__SOURCE EXTRACT__
Saturday, July 25, 2015

Machine Learning and Statistics: a unified perspective | 1.3 Linear Regression Regularization

In the previous article, we have discussed how to find the parameters \(\theta\) to minimize the least sqaure loss function, but we have not discussed on the constraints of \(\theta\). As discussed in the introduction, the \(Constrait(\theta)\) is usually used to limit the complexity of the model, especially there is a large number of features K. Large number of features K can lead to high variance of the model. In the extreme case that the number of parameters K equals the number of data points N, an exact solution can be found and Loss function would be come 0, but this kind of model don’t offer any useful predictive power. In this article, we will evaluate what methods can be used to limit the complexity of the linear regression model.

Ridge regression

We can consider adding the following \(Constrait(\theta)\): \(\theta^T\theta = \sum_{j=1}^K \theta_i^2 \leq t\), which sets an uppper limit on the normal of \(\theta\). We can equivalently write the minimization of Loss function in the Lagrangian multiplier format consider such constrait: \[\hat{\theta} = \theta \ni \nabla_{\theta}(L(\theta) - \lambda Constraint(\theta)) = 0\] \[ = argmin_{\theta} \{\mathbf{(y - X\theta)^T(y - X\theta) + \lambda \theta^T\theta}\}\]

Using equation \(\nabla_{\theta}(L(\theta) - \lambda Constraint(\theta)) = 0\), we can easily solve \(\theta\): \[ \hat{\theta} = \mathbf{(X^TX + \lambda I)^{-1}X^Ty}\] Comparing with the linear regression, the only difference is that the term \(\mathbf{\lambda I}_{K \times K}\) is added to the \(\mathbf{X^TX}\)

__TASKS TO PERFORM__
• A. Answer these questions using the article on linear regression regularization:
(i) According to the article, what can a large number of features K lead to?
(ii) In the ridge regression solution, what term is added to X^TX, compared with linear regression?
(iii) On what date was the article posted?
• B. Write out the part of the regularization article starting at "Machine Learning and" and ending at "linear regression model.".
• C. Pick up the article on linear regression regularization after its last sentence and keep writing it.

__MATERIAL PROVIDED__
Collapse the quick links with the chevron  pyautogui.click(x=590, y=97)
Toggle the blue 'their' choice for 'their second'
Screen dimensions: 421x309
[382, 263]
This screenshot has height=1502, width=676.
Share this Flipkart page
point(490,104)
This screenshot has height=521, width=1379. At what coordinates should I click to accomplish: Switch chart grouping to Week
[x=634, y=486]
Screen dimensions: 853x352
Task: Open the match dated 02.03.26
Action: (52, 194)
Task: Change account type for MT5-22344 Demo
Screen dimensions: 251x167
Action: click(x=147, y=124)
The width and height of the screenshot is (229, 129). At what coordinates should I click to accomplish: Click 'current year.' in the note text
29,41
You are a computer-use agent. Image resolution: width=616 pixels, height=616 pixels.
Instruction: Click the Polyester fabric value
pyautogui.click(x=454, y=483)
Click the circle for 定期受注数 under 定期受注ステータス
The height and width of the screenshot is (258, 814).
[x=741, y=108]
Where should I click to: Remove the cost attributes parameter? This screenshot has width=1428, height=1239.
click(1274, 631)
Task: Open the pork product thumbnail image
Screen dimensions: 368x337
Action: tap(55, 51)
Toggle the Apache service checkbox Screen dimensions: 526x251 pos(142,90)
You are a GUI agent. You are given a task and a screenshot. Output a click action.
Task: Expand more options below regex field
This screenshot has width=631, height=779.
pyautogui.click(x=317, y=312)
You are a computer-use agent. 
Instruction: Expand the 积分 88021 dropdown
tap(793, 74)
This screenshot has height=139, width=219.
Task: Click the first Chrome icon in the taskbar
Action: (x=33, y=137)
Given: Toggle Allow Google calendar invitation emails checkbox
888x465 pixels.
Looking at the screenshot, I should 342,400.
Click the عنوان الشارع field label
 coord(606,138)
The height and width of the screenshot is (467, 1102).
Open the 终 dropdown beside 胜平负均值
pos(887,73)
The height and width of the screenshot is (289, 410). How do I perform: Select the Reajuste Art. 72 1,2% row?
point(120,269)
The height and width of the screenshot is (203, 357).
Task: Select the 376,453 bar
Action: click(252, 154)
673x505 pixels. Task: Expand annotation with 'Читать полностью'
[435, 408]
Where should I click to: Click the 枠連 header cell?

__SOLVED TASKS__
• A.
(i) High variance of the model.
(ii) The term λI, of size K × K.
(iii) Saturday, July 25, 2015.

• B.
Machine Learning and Statistics: a unified perspective | 1.3 Linear Regression Regularization

In the previous article, we have discussed how to find the parameters \(\theta\) to minimize the least sqaure loss function, but we have not discussed on the constraints of \(\theta\). As discussed in the introduction, the \(Constrait(\theta)\) is usually used to limit the complexity of the model, especially there is a large number of features K. Large number of features K can lead to high variance of the model. In the extreme case that the number of parameters K equals the number of data points N, an exact solution can be found and Loss function would be come 0, but this kind of model don’t offer any useful predictive power. In this article, we will evaluate what methods can be used to limit the complexity of the linear regression model.

• C.
Using Singular Value Decomposition, we can better understand the essence of ridge regression. \[ \mathbf{X\hat{\theta} = X(X^TX + \lambda I)^{-1}X^Ty}\] \[ = \mathbf{UD(D^2 + \lambda I)^{-1}DU^Ty}\] \[ = \sum_{i=1}^K \mathbf{u}_j \frac{d_j^2}{d_j^2 + \lambda}\mathbf{u}_j^T\mathbf{y}\] where \(d_j\) are the singular values of \(\mathbf{X}\). From this result, we can see that Like linear regression, ridge regression computes the coordinates of \(\mathbf{y}\) with respect to the orthonormal basis \(\mathbf{U}\), but it shrinks these coordinates by the factors . This means that a greater amount of shrinkage is applied to the coordinates of basis vectors with smaller \(d_j^2\). Note that this shrinkage is one the orthonormal basis \(\mathbf{U}\), not on \(\mathbf{X}\). The regression coefficients \(\theta\) of \(\mathbf{X}\) will not necessarily shrink more on the variables with smaller \(\theta_i\)

Using ridge regression we have one more parameter to tune: \(\lambda\). In order to determine the optimum \(\lambda\). The larger \(\lambda\) corresponds to smaller parameter coefficients, and thus less model complexity, but the corresponding estimation error may increase due to the increase of bias. To trade off between model complexity and estimation error, we usually use certain information criterion such as AIC or BIC: \[ AIC = -2ln(likelihood) + 2df = n \times ln(RSS/n) + 2df\] \[ BIC = -2ln(likelihood) + 2df = n \times ln(RSS/n) + 2df \times ln(n)\] Where RSS is the sum of square error and df is the degree of freedom. BIC represents the log-likelihood of data. We can see from the definition that BIC penalize model complexity more than AIC.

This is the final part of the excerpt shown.